From the Journals

How psychedelics can heal a broken mind


 

FROM NATURE

As children learn to walk and talk, their brains are remarkably open to new information. They gather knowledge from parents, their environment, and trial and error. Teenagers do too, as they adopt the emotional and intellectual skills needed to become adults.

In adulthood, however, our minds become relatively locked, closed to new information. This saves energy and lets us navigate the world more efficiently. But that also makes it harder to adapt, learn a new language or skill, or recover from psychological or physical trauma. For those who’ve dealt with abuse, abandonment, or physical violence, that lockdown can lead to a lifetime of suffering, substance abuse, and other maladaptive behaviors.

But recent research offers promise that psychedelic drugs may “reopen” the brain to help it recover from trauma. The study, published in Nature, reflects a renaissance of using and researching psychedelics to treat a range of mental health conditions.
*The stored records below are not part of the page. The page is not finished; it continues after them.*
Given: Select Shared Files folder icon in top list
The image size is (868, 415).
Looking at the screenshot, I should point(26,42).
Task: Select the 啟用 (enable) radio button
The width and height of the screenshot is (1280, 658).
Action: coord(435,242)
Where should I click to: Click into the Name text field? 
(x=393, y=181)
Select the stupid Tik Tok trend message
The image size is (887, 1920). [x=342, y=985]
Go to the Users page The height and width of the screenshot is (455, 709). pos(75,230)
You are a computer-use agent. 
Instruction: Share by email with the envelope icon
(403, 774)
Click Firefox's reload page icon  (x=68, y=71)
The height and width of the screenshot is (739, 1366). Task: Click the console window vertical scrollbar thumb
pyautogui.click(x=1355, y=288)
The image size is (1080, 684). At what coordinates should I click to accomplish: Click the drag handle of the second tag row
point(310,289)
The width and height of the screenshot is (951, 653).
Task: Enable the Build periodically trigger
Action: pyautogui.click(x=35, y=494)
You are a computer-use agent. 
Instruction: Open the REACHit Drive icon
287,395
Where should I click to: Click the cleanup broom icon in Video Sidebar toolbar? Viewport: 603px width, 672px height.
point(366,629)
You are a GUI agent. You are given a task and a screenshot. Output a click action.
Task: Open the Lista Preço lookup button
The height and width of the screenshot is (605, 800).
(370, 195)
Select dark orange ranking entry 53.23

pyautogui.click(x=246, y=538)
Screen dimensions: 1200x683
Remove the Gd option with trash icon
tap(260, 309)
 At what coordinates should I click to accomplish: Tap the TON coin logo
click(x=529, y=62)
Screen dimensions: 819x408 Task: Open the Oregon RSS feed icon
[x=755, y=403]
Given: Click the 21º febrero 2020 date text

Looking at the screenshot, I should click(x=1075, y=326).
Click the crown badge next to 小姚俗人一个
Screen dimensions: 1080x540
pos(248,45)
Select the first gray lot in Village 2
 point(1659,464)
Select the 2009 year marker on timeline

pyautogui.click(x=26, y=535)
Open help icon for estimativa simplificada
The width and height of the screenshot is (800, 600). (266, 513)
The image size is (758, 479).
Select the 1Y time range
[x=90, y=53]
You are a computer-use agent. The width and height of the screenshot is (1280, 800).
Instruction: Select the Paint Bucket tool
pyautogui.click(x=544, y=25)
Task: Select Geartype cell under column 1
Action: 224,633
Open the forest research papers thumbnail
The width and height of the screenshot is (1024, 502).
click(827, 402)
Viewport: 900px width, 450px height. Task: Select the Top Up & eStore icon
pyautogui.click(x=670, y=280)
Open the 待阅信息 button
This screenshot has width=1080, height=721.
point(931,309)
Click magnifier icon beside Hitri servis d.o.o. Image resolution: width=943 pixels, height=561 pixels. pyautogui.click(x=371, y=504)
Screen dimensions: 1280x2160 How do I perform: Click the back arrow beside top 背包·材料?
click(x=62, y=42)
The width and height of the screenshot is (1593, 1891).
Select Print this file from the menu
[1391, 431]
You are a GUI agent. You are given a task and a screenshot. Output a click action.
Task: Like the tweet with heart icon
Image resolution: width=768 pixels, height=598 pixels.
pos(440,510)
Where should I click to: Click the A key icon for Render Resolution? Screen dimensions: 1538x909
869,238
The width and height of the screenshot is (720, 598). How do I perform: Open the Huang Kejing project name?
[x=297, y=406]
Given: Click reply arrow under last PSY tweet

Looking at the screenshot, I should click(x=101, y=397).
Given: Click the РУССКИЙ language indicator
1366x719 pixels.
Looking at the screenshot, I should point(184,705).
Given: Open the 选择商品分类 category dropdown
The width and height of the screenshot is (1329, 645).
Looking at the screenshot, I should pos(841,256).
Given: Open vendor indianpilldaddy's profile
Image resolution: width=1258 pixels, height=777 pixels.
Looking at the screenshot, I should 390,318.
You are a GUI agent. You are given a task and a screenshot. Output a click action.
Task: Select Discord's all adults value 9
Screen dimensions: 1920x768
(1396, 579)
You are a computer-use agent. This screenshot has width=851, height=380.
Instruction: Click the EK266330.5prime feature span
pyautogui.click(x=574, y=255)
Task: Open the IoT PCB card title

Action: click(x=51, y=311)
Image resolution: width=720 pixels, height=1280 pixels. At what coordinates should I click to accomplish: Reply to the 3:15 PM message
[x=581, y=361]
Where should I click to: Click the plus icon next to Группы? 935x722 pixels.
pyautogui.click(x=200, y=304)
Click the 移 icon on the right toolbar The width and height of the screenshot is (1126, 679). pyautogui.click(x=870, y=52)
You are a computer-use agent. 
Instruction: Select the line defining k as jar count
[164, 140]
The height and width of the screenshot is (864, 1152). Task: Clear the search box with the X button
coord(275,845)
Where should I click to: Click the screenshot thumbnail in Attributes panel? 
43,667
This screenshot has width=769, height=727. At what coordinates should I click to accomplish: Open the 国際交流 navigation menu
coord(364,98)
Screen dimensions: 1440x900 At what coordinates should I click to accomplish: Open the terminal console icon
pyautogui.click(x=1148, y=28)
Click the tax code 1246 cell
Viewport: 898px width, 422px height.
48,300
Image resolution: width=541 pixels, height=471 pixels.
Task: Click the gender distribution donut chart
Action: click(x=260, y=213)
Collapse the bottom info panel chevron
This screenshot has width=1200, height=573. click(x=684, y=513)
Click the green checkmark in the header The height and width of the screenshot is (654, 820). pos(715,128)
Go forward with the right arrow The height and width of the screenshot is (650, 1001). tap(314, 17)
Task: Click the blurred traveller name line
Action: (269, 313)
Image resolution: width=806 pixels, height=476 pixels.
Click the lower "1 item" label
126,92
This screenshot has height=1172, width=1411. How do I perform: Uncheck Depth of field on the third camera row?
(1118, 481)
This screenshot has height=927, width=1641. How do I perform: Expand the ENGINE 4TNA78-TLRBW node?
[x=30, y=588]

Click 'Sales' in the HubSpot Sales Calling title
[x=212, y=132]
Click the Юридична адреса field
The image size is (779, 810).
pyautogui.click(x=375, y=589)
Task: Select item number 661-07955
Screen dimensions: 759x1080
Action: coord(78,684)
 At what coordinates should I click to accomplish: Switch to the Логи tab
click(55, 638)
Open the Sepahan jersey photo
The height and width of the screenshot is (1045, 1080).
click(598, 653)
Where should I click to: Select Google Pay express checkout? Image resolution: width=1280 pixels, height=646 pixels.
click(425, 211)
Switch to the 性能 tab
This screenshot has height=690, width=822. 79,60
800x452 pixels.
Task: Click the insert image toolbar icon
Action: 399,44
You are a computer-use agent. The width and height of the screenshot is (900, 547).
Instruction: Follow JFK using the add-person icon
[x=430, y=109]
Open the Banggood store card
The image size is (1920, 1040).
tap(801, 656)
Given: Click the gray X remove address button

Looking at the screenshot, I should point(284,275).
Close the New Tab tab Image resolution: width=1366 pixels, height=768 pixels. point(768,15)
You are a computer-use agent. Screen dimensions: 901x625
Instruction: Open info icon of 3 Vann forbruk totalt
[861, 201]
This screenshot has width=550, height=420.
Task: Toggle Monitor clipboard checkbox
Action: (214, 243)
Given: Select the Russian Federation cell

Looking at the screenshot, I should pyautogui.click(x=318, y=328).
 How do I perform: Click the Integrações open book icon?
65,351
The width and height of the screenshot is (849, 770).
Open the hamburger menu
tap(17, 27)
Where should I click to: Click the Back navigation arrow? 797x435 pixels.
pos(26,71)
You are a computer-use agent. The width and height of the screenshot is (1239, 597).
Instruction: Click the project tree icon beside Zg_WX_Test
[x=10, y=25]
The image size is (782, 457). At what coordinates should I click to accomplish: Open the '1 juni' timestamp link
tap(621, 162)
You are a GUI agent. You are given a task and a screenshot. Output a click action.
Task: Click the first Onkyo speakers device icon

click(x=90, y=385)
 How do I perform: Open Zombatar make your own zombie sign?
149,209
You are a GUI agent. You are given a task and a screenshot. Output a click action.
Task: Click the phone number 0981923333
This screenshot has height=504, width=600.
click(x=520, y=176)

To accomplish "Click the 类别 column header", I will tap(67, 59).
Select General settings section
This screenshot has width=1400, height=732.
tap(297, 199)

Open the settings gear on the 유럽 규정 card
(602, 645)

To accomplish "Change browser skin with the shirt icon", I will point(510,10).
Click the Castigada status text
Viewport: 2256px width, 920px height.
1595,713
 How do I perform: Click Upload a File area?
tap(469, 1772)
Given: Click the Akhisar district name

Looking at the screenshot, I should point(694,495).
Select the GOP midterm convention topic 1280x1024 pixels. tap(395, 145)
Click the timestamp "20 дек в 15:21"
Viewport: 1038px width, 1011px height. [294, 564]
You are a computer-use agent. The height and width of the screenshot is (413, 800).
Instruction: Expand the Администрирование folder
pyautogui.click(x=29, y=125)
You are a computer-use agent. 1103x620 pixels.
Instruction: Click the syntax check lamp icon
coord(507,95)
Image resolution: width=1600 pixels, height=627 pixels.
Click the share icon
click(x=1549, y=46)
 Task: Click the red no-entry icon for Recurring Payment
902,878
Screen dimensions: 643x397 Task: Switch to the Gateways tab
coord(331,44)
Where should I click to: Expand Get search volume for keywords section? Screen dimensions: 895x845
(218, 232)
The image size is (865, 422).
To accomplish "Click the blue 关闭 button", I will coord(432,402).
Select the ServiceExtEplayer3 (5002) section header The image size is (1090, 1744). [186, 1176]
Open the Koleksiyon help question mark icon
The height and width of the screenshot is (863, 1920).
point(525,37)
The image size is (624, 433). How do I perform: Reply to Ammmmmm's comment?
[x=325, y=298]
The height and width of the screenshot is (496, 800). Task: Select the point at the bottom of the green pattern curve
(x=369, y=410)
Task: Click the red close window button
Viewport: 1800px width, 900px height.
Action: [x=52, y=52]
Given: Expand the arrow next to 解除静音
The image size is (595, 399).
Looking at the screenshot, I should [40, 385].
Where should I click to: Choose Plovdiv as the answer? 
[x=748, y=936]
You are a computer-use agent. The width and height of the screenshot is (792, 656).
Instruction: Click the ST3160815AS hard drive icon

Scientists at Johns Hopkins University in Baltimore were investigating the drugs’ effects on “critical periods” for social learning, times when the brain is more open to new information that diminish as we age. Success in mice suggests that psychedelics can start a fresh period of learning.

If the finding bears out in future studies, the therapeutic horizon for psychedelics could expand to other opportunities to retrain the brain, including recovery from a stroke, traumatic brain injury, and even hearing loss and paralysis.

The stakes are big, and the future is promising, said lead researcher Gul Dolen, MD, PhD, an associate professor of neuroscience at Johns Hopkins University. Psychedelics “could be the key that unlocks the brain and helps people after one dose, rather than subjecting them to a lifetime of drugs.”

The psychedelic advantage

Dr. Dolen, who launched her career in addiction studies, has long been fascinated by critical periods and their influence on adult behavior.

“There have been three Nobel Prizes awarded for work on critical periods,” she said. One study in mice, for instance, identified 15 periods of social learning that define their behaviors for a lifetime.

Prior research has found that MDMA (commonly known as ecstasy) can help soldiers reconsider traumatic events on the battlefield, learn from them, and move on. That phenomenon had all the earmarks of a critical period for social learning. Perhaps, Dr. Dolen said, psychedelics could open a critical period in a soldier’s life – or a drug-addicted person’s or rape survivor’s – and give them tools to process their trauma.

In the placebo-controlled experiment, she and her team gave mice psychedelic drugs and a behavioral test to gauge the rodents’ ability to learn from their environment.

“All of the psychedelics opened the critical period of social learning for varying lengths of time,” said Dr. Dolen.

Ketamine achieved that reopening for 2 days, while the other drugs – ibogaine, LSD, MDMA, and psilocybin – opened critical periods of between 2 and 4 weeks, long after the drugs’ acute effects had worn off.

In humans, Dr. Dolen stressed, opening a critical period would be a sensitive process.

“You wouldn’t achieve these results if you dropped ecstasy and attended a rave,” she said. “The key seems to be to establish an intention for the therapy: Discuss what you hope to get from the experience, be guided through it, and process it with the therapist after the fact.”

“You need to be careful with a patient once they’re off the psychedelic,” she said, “because they’re in a state of openness and vulnerability similar to a child.”